• [Dataset entries]
== == ==

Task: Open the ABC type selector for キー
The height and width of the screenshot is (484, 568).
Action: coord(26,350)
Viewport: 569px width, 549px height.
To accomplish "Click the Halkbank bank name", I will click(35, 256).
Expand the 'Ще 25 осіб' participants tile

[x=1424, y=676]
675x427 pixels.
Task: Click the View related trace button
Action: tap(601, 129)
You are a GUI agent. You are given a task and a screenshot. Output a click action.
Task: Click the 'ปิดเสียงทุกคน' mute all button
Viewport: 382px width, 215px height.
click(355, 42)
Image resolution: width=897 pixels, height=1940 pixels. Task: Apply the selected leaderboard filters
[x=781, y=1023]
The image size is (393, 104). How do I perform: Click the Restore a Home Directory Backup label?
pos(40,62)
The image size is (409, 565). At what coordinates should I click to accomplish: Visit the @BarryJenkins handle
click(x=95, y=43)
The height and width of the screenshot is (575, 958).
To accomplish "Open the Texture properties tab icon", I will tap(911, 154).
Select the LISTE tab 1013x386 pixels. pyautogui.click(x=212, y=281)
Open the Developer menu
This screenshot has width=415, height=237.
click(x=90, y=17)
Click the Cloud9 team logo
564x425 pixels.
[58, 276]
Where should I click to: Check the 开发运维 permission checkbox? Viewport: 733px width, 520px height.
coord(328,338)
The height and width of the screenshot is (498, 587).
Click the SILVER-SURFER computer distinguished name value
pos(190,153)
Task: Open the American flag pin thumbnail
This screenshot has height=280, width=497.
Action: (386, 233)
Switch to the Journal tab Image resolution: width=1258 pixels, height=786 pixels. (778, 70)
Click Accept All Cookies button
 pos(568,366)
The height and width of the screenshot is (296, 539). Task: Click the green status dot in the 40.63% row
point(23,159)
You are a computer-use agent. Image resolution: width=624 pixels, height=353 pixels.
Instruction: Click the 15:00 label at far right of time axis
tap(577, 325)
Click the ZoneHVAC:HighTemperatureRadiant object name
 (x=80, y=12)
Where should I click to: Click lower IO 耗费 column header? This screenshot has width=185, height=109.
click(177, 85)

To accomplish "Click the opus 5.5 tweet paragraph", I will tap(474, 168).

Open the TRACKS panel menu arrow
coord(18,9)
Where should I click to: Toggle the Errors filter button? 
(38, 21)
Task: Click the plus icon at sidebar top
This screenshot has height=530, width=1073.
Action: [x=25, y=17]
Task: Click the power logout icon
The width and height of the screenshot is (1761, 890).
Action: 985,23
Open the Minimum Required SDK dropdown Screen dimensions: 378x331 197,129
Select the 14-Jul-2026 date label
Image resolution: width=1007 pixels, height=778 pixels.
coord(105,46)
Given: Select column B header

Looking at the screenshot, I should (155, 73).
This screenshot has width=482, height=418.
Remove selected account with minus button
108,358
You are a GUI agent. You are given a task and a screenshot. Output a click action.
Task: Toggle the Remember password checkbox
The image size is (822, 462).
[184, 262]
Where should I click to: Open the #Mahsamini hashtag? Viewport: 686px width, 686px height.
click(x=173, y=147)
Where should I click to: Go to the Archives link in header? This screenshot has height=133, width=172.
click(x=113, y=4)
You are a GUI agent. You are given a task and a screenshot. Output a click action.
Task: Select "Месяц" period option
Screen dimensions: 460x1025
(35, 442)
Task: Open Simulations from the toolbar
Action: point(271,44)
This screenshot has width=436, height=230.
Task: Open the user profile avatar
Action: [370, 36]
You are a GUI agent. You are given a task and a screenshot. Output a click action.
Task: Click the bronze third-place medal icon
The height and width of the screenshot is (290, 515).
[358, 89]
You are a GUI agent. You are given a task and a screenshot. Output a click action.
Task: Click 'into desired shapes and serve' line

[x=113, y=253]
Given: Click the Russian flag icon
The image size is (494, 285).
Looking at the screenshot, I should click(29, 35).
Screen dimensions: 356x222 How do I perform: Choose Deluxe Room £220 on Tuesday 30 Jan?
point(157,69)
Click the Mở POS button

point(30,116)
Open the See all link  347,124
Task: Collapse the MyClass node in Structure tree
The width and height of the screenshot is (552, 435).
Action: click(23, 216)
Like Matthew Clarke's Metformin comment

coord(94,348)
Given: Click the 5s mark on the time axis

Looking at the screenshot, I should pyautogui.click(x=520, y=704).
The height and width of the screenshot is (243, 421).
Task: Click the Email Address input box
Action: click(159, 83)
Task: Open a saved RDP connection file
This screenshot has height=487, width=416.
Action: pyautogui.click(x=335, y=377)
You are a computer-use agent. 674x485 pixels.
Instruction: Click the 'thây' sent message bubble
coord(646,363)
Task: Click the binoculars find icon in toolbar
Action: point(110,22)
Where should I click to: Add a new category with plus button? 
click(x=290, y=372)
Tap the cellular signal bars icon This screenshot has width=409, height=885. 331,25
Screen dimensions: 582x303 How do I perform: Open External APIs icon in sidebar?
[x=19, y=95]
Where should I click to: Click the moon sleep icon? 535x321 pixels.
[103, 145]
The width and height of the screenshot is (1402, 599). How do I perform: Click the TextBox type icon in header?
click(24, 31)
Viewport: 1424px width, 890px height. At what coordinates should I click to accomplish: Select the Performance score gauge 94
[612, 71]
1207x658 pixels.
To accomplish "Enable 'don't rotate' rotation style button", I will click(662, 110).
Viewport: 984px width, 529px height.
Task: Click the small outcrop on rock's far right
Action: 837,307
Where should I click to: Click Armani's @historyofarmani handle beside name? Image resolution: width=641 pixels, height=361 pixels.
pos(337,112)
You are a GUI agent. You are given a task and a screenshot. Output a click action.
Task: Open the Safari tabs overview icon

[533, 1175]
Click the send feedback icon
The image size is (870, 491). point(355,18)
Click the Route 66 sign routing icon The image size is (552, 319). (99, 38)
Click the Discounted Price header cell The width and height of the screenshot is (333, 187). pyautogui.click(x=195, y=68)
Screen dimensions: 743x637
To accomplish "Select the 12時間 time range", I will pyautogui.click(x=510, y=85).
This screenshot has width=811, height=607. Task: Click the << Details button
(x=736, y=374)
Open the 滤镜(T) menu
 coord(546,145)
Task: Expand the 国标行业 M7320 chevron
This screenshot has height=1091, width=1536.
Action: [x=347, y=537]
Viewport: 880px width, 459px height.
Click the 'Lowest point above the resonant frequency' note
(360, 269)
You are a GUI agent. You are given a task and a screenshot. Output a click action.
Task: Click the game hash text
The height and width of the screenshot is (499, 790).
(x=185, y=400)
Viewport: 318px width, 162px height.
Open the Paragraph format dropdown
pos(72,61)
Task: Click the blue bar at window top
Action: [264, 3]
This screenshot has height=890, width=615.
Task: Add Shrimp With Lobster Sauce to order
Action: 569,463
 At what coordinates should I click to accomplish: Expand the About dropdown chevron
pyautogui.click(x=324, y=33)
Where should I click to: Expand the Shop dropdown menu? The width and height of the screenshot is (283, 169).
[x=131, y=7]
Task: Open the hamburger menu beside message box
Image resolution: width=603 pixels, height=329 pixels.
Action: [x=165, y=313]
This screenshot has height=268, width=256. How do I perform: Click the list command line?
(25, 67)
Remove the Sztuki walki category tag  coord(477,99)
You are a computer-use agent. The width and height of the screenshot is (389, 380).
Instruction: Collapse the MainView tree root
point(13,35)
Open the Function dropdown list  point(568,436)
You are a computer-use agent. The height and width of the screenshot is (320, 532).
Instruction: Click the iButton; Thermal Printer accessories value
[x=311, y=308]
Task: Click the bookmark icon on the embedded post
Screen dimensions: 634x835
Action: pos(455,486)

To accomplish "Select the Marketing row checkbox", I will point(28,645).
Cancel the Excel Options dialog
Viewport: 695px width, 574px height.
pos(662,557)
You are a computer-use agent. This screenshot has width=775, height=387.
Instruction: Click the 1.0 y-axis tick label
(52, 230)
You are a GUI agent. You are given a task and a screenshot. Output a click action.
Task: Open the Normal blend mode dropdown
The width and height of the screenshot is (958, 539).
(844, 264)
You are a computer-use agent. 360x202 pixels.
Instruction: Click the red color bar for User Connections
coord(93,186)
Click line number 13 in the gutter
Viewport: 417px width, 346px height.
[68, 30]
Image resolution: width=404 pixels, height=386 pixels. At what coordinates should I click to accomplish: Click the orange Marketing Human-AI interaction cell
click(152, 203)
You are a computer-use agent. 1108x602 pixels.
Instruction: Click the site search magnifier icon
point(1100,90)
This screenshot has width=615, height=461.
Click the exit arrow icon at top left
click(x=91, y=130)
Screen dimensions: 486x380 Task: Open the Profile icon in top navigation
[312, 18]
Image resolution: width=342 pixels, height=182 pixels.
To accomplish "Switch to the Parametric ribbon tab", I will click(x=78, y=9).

== == ==

• [Action item] Where a line of the listing holds the string "flag", copy that line.

• [Your response]
Task: Open the American flag pin thumbnail
Given: Click the Russian flag icon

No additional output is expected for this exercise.